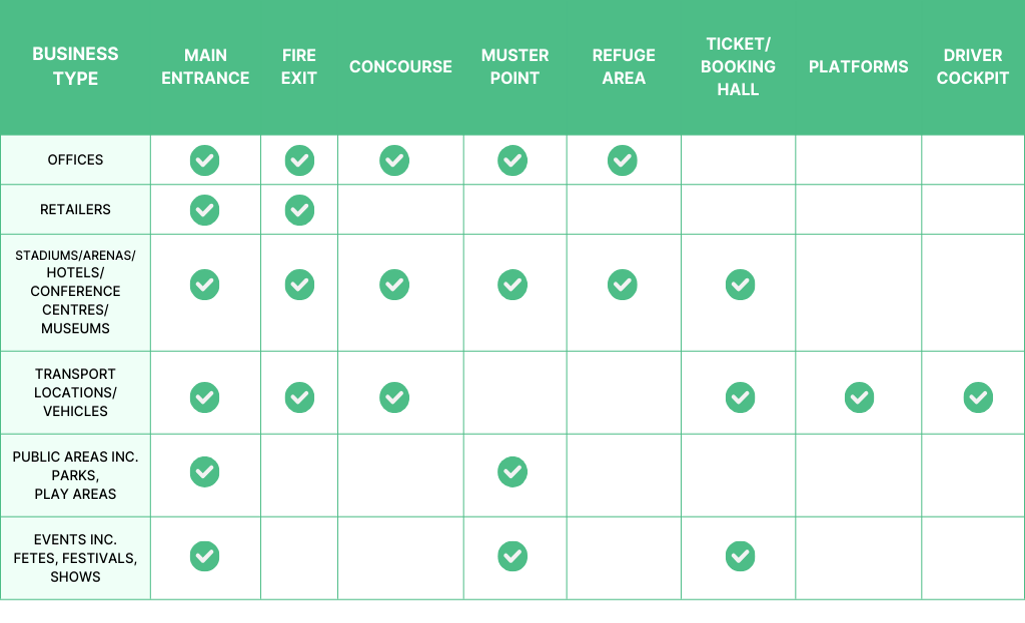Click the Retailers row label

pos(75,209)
--
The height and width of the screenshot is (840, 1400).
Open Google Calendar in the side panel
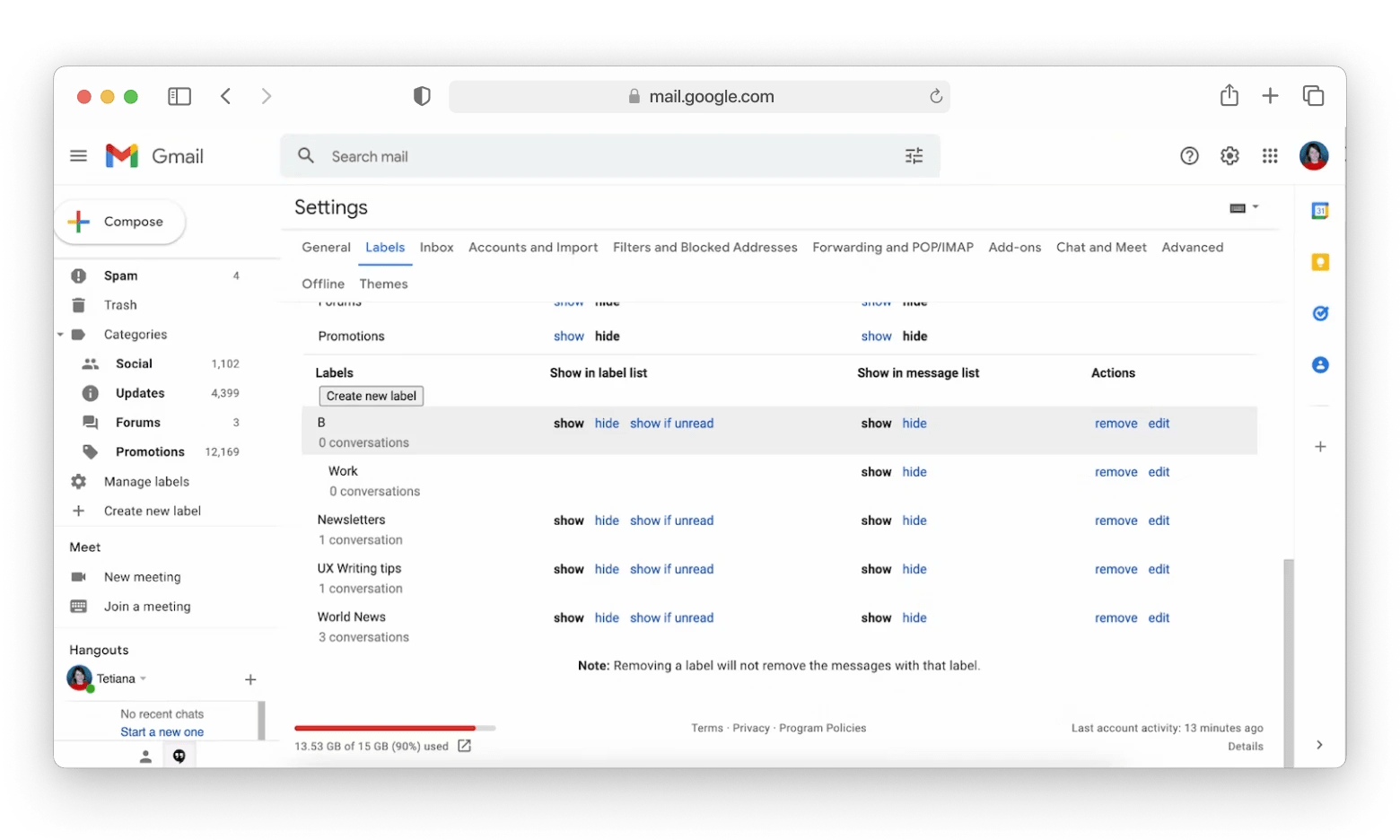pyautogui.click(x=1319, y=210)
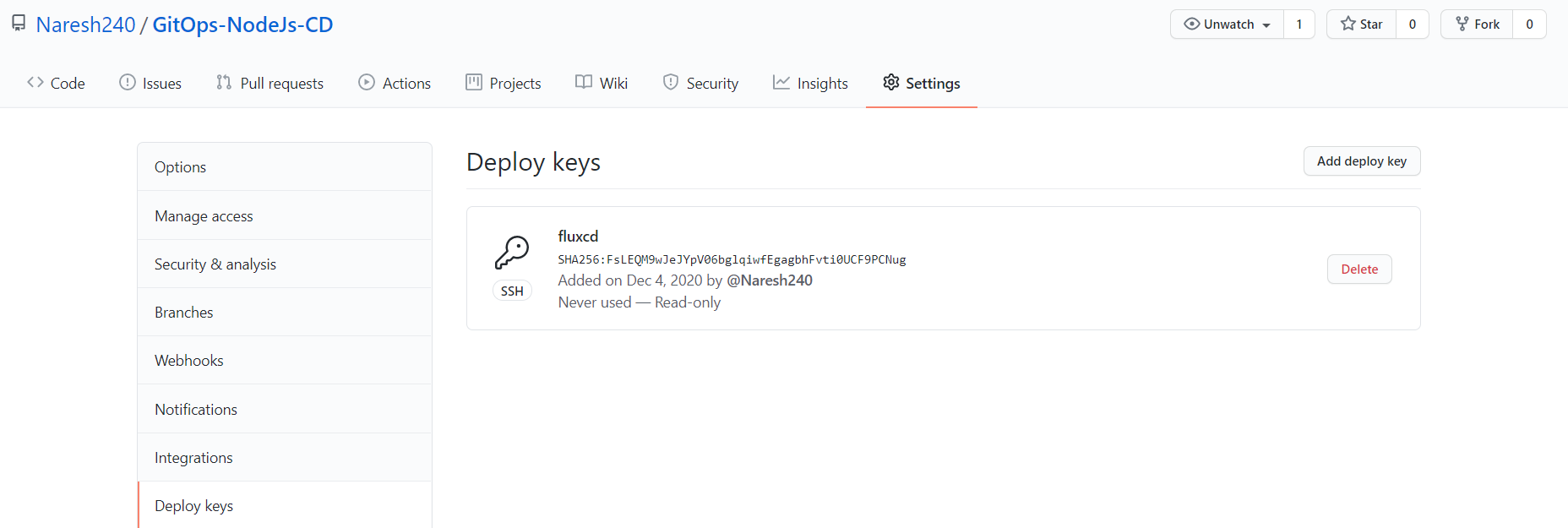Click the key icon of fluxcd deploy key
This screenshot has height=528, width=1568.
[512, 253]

Problem description - Select every line in the items above that contains the string "height", treating case as significant.

Expected answer -
The height and width of the screenshot is (840, 1400).
This screenshot has height=528, width=1568.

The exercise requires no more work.